About 3-4 times a week one of my two 12hr tasks that acts as an ETL from an API endpoint to a Snowflake DB fails and I can't figure out exactly why.
The Cron Task Mananger says it last ran at 6:29am this morning but in retrieving the logs there's only one line which says:
This request caused a new process to be started for your application, and thus caused your application code to be loaded for the first time. This request may thus take longer and use more CPU than a typical request for your application.
I'm not sure if I need a warm-up, allocate specific workers, etc. because the log of the one-line error is so uninformative to me. I'm using a pretty sizable instance class I was hoping could handle most the workload.

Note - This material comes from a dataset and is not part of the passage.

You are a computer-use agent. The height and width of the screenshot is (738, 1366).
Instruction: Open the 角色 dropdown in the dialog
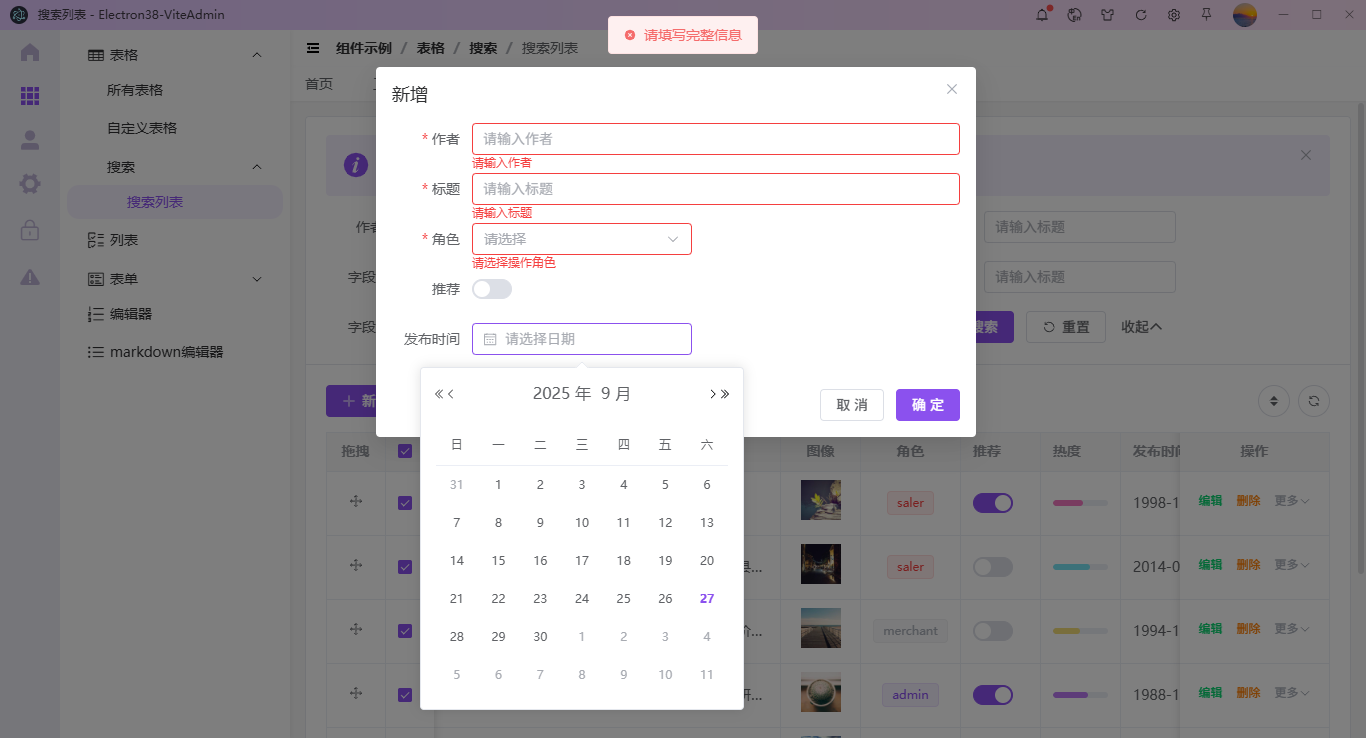581,239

Here is what the logs of a successful run look like:
https://github.com/markamcgown/GF/blob/main/downloaded-logs-success2.csv
And the failure:
https://github.com/markamcgown/GF/blob/main/downloaded-logs-20210104-074656.csv
App.yaml:
service: vetdata-loader
runtime: python38
instance_class: F4_1G
handlers:
- url: /task/loader
script: auto
Updated, here is my most recent app.yaml that's failing less now but still sometimes:
service: vetdata-loader
runtime: python38
instance_class: B4_1G
handlers:
- url: /task/loader
script: auto
basic_scaling:
max_instances: 11
idle_timeout: 30m
I think you don't use the correct instance class. If you have a look here about the timeouts and the task call you are limited to 10 minutes call for automatic scaling, and up to 24h with basic and manual scaling.
If I take your instance_class
, the FXXX type is suitable for automatic scaling. Use a B4_1G
instance class instead and check if you still have these issues. You should not.